- _WHAT TO DO_
Quote the forum replies about sewing curves in full, word for word.

- _READING PASSAGE_
________

Stitching around a curve does require some practice, as the other posters have noted.

One thing to do is to shorten the stitch length before sewing the curve - it makes it easier to keep the curved seam smooth, instead of having a series of pointy turns. Reset the stitch length back to normal for your fabric when the seam-line straightens back out.

Also, I sew very slowly, sometimes one stitch at time, maybe lifting the presser foot - needle down! - after every other stitch and turning the fabric ever-so-slightly, then lowering and stitching another couple of stitches. A short, sharp curve is more difficult and requires more of this kind of minute pivoting than a longer, smoother curve.

byf's picture

(post #25456, reply #4 of 7)

Easing the fabric by placing one finger on the fabric firmly behind the presser foot while stay stitching the curved part will make it easier to turn under the seam allowance. Another hint is layering a larger piece of tissue paper under the pocket and template. The tissue is then pulled up around and over the edges of the pocket and template before pressing.

woodruff's picture

(post #25456, reply #5 of 7)

________

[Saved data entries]

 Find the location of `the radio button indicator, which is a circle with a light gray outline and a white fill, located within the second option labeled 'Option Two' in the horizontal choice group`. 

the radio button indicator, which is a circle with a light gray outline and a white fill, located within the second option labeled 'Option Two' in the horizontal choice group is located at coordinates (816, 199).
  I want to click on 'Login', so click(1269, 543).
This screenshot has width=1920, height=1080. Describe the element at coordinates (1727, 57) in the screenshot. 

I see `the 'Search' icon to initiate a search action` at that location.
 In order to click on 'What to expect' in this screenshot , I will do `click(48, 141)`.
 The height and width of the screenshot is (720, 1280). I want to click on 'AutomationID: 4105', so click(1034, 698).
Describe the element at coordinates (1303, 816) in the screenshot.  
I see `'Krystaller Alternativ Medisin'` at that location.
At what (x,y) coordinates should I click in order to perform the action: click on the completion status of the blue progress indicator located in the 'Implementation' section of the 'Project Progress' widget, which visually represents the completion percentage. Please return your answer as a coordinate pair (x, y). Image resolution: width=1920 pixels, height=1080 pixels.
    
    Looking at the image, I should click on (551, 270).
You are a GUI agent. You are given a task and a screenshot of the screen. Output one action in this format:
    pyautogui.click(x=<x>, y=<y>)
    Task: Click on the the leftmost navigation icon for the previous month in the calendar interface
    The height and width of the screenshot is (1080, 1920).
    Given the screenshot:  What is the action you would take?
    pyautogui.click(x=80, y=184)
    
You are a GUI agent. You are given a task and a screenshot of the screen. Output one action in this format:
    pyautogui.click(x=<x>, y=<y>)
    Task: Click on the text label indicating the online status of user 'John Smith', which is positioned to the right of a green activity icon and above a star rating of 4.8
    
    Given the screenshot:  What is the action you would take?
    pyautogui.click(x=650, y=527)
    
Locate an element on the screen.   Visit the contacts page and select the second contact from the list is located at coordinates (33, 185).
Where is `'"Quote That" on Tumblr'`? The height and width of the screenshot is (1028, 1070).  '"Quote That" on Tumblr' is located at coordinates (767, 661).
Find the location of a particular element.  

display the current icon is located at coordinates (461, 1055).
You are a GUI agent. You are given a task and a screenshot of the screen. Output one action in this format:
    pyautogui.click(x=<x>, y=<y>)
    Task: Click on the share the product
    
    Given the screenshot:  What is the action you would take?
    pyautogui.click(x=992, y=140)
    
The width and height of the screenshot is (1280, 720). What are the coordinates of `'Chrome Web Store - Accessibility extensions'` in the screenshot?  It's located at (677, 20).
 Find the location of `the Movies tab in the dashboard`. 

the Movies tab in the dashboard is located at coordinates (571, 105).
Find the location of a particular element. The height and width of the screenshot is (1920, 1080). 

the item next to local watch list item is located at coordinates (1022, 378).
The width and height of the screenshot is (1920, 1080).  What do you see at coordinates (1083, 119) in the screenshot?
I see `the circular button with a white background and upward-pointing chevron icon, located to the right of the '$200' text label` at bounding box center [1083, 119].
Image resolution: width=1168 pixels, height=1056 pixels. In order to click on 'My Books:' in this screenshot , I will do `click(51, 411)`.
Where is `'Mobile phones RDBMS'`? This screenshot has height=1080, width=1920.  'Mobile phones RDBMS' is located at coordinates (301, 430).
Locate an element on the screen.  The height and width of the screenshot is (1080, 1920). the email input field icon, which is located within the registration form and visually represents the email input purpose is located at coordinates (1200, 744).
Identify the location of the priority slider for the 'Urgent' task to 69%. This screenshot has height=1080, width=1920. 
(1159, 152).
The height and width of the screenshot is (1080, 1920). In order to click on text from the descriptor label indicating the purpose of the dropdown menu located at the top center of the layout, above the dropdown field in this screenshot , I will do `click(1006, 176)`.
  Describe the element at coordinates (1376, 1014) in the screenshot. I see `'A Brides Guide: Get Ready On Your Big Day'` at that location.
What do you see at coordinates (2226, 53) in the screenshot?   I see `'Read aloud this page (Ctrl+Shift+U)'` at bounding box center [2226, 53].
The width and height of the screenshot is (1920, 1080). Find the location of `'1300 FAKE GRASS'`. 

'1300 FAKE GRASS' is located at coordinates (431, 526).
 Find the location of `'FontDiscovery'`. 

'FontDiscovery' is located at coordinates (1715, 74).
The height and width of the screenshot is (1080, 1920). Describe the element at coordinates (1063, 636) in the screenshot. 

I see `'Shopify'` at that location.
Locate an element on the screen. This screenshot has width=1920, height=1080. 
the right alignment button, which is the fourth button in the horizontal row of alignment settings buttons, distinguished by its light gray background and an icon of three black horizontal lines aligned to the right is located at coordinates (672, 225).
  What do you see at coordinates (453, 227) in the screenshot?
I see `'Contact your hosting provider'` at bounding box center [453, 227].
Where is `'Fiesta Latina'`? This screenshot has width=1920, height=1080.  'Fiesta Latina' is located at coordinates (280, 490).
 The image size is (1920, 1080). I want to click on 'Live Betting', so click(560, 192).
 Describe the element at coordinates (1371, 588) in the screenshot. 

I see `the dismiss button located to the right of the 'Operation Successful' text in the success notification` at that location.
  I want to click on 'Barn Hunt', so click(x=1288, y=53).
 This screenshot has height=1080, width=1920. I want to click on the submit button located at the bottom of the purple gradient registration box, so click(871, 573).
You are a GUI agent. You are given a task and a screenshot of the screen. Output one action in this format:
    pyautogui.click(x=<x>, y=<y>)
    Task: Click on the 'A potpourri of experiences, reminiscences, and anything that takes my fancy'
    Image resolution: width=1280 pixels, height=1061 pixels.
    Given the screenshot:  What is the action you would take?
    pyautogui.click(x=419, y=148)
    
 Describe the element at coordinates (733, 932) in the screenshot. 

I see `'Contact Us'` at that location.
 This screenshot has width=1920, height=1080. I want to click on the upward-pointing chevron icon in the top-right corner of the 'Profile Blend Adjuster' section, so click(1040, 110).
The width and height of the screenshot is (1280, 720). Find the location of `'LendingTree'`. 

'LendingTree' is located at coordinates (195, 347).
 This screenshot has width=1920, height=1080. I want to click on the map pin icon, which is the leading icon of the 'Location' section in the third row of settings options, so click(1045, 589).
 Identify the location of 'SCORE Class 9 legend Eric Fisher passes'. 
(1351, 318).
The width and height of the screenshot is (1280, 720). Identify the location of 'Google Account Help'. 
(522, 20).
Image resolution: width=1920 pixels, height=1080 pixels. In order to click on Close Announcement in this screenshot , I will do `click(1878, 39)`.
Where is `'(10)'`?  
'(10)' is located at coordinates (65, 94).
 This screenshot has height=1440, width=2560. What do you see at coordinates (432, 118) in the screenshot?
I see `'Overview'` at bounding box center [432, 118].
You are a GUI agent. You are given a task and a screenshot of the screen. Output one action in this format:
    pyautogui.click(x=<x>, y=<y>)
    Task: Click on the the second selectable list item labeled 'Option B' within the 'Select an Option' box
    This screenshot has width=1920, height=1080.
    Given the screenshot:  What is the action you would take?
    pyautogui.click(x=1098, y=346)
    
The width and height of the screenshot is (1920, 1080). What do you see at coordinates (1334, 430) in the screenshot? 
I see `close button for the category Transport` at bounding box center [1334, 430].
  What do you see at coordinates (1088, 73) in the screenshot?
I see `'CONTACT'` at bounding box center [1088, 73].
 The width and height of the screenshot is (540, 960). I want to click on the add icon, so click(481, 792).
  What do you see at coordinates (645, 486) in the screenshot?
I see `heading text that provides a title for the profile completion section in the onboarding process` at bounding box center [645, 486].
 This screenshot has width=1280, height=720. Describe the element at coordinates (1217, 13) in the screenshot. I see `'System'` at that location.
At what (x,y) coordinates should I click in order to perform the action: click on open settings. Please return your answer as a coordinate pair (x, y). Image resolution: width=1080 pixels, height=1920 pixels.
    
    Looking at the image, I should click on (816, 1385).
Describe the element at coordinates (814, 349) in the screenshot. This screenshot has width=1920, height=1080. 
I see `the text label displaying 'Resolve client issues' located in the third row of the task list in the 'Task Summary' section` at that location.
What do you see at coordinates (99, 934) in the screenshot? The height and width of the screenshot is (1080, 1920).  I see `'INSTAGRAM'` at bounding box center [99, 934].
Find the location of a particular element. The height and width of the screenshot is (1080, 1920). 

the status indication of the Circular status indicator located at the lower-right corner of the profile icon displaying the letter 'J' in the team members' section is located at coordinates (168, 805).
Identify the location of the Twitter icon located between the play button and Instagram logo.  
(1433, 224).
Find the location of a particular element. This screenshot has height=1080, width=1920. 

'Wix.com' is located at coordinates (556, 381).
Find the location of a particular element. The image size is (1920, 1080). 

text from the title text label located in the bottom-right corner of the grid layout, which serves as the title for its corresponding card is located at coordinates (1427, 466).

________

- _RESPONSE_
Stitching around a curve does require some practice, as the other posters have noted.

One thing to do is to shorten the stitch length before sewing the curve - it makes it easier to keep the curved seam smooth, instead of having a series of pointy turns. Reset the stitch length back to normal for your fabric when the seam-line straightens back out.

Also, I sew very slowly, sometimes one stitch at time, maybe lifting the presser foot - needle down! - after every other stitch and turning the fabric ever-so-slightly, then lowering and stitching another couple of stitches. A short, sharp curve is more difficult and requires more of this kind of minute pivoting than a longer, smoother curve.

byf's picture

(post #25456, reply #4 of 7)

Easing the fabric by placing one finger on the fabric firmly behind the presser foot while stay stitching the curved part will make it easier to turn under the seam allowance. Another hint is layering a larger piece of tissue paper under the pocket and template. The tissue is then pulled up around and over the edges of the pocket and template before pressing.

woodruff's picture

(post #25456, reply #5 of 7)